Text section

==*==

Configuration files are searched for in the /etc/init/ directory (local initialization configuration owned by the system administrator, which may be modified) and the /share/init/ directory (default initialization configuration owned by the operating system, which should not be modified). The file name of each configuration file is that of the daemon without any file extension. For instance, the daemon exampled might come with the default configuration file /share/init/exampled that the system administrator can override in /etc/init/exampled.
init(8) initially starts the default daemon which is configured in /etc/init/default, which then depends on the daemons constituting the operating system (which in turn depend on the local daemon). The /etc/init/default file also defines default settings such as logging that are implicitly inherited by all other deamons, as well as init(8)'s own /var/log/init.log file.
Local system daemons should be started by overriding the local daemon in /etc/init/local, which then depends on the locally required daemons. System provided daemons can be customized by making /etc/init/exampled which starts with the furthermore statement to include the default /etc/share/exampled configuration and then change the desired properties.
DAEMONS
The default daemon should require exactly one top level daemon with exit-code and nothing else.
The following daemons are top level daemons that start the operating system. They are mutually exclusive and only a single one should be depended on:
- multi-user
- Starts the operating system in the multi-user mode. It starts the login foreground daemon that provides a login screen and exits with login's exit code when login exits. This is a secure operating system mode where only authorized users have access. It depends on the base and local daemons.

==*==

Prompt 1
Reproduce word for word the part of the init configuration text that opens with the words containing "init(8) initially starts" and closes with "the desired properties.".
Prompt 2
Pick up the init configuration text where it stops and keep writing it.
The items that come next are separate material with no connection to the text on init configuration.

Entries on finding words and elements
==*==

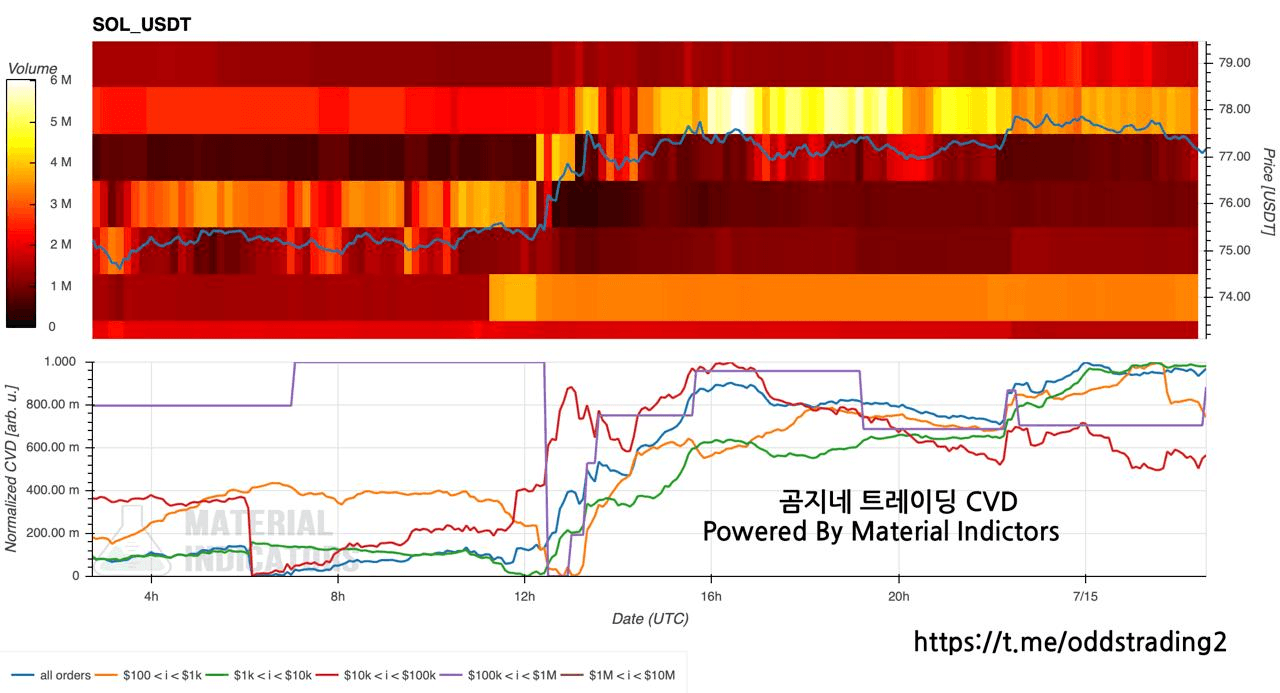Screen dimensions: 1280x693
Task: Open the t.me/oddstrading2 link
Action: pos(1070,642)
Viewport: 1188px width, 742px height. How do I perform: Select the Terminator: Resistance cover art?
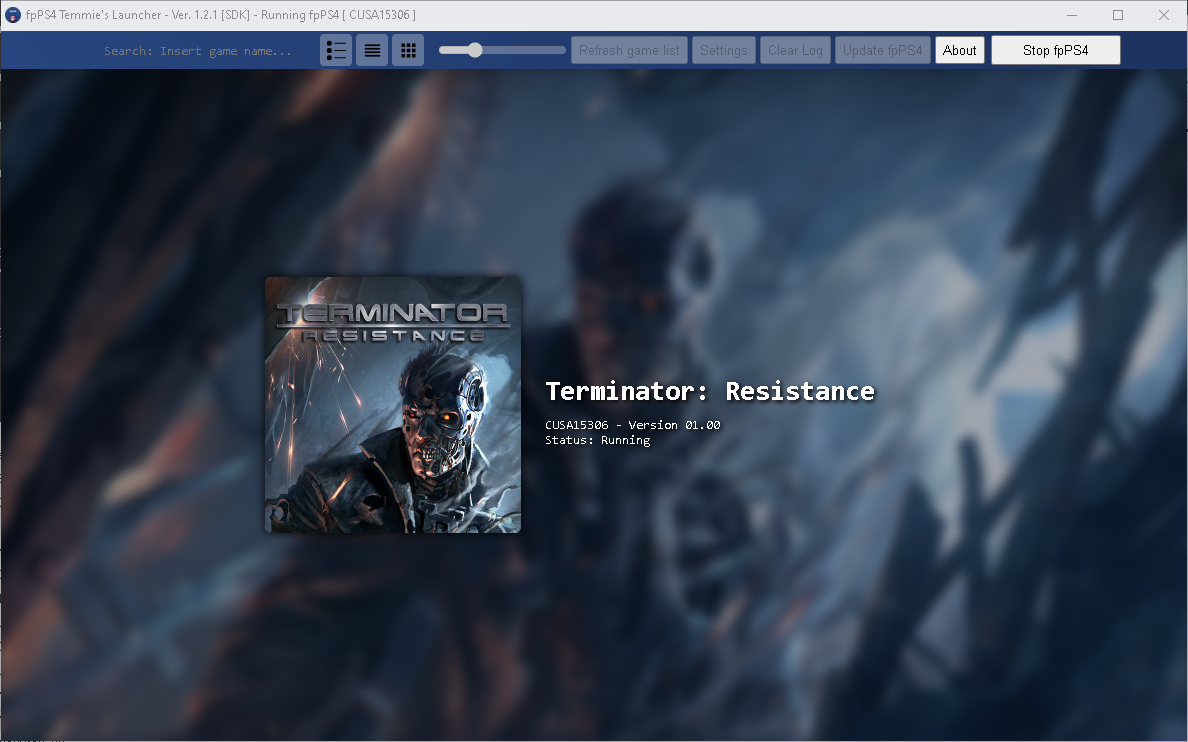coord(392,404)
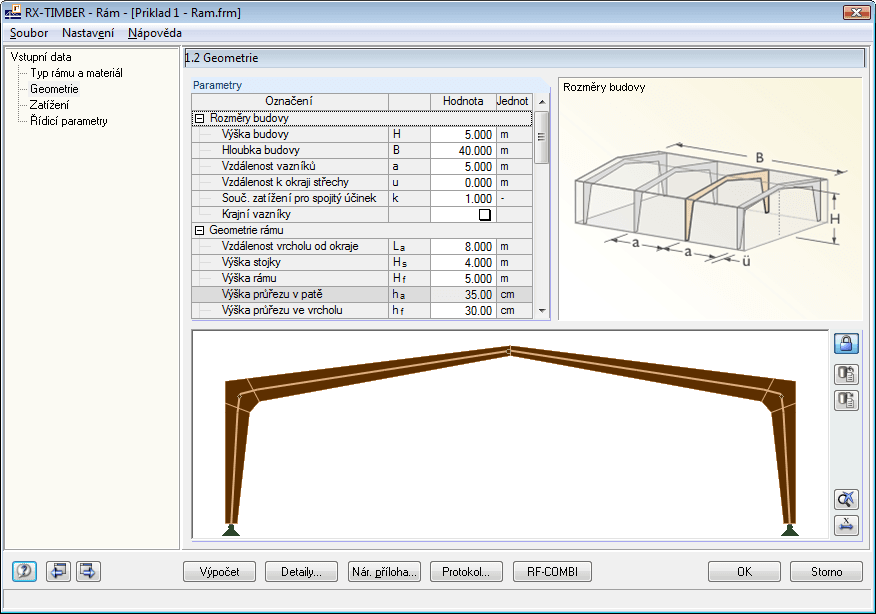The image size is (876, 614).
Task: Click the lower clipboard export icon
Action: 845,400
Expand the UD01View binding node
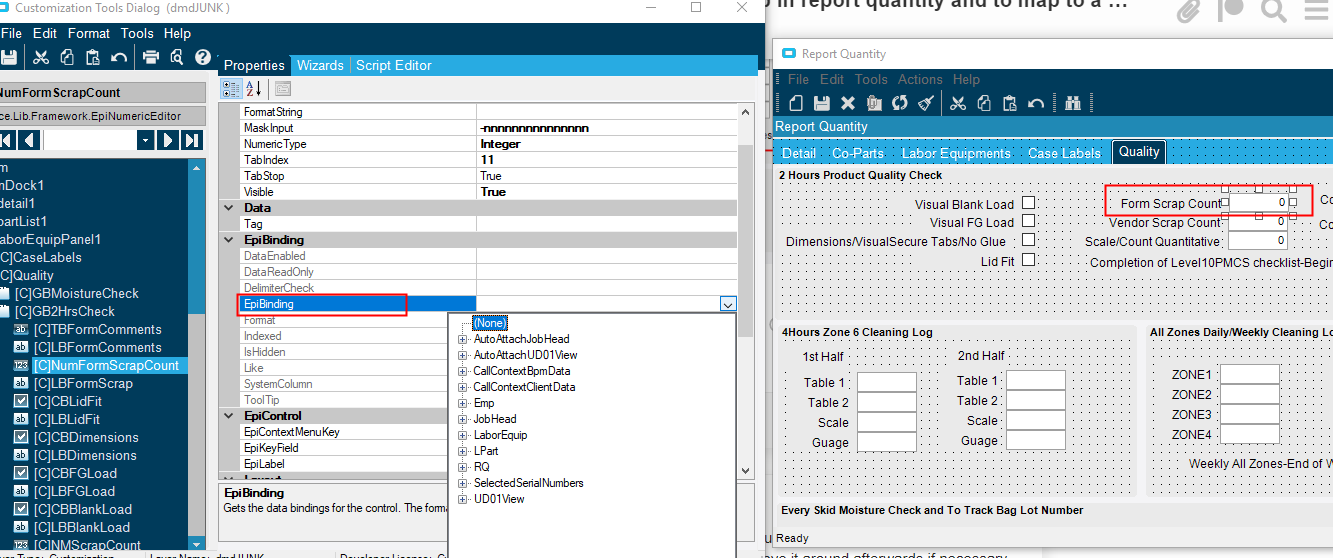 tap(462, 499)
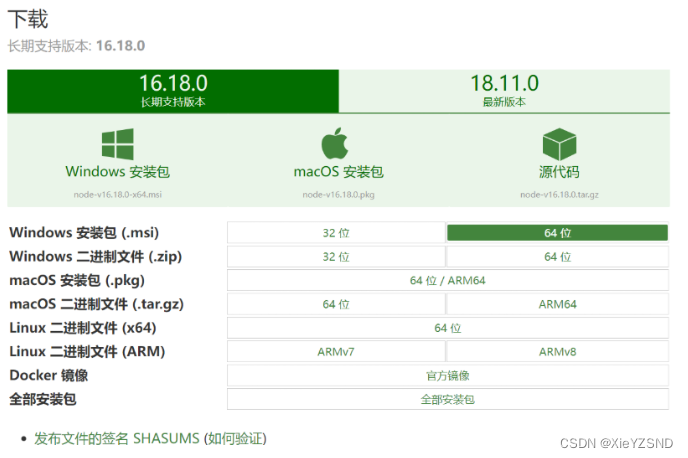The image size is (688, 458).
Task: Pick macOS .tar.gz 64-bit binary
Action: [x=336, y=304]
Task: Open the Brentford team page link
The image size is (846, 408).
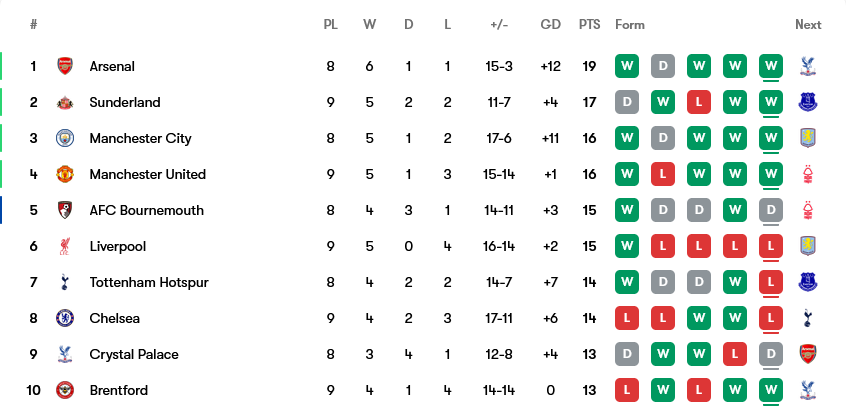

==*==

Exercise response 1
init(8) initially starts the default daemon which is configured in /etc/init/default, which then depends on the daemons constituting the operating system (which in turn depend on the local daemon). The /etc/init/default file also defines default settings such as logging that are implicitly inherited by all other deamons, as well as init(8)'s own /var/log/init.log file.
Local system daemons should be started by overriding the local daemon in /etc/init/local, which then depends on the locally required daemons. System provided daemons can be customized by making /etc/init/exampled which starts with the furthermore statement to include the default /etc/share/exampled configuration and then change the desired properties.

Exercise response 2
- no-user
- Starts the operating system in the no-user mode. This is a secure operating system mode where no user is granted access. Additional daemons can be started by configuring the local daemon. It depends on the base and local daemons. The dependency on local is marked exit-code, letting the system administrator fully control the default daemon's exit code and when the system completes.
- single-user
- Starts the operating system in the single user mode. This foreground daemon starts the sh program that directly provides a root shell and exits with the shell's exit code when the shell exits. This operating system mode is insecure because it boots straight to root access without a password. It depends on the base and local daemons.
- single-user-gui
- Like single-user, but runs the root shell in terminal(1) inside the display(1) graphical user interface environment. This operating system mode is insecure because it boots straight to root access without a password.
- sysinstall
- Starts the operating system installer. This foreground daemon starts the sysinstall program that provides the operating system installer and exits with the installer's exit code when the installer exits. This operating system mode is insecure because it boots straight to root access without a password. It depends on the base and local daemons.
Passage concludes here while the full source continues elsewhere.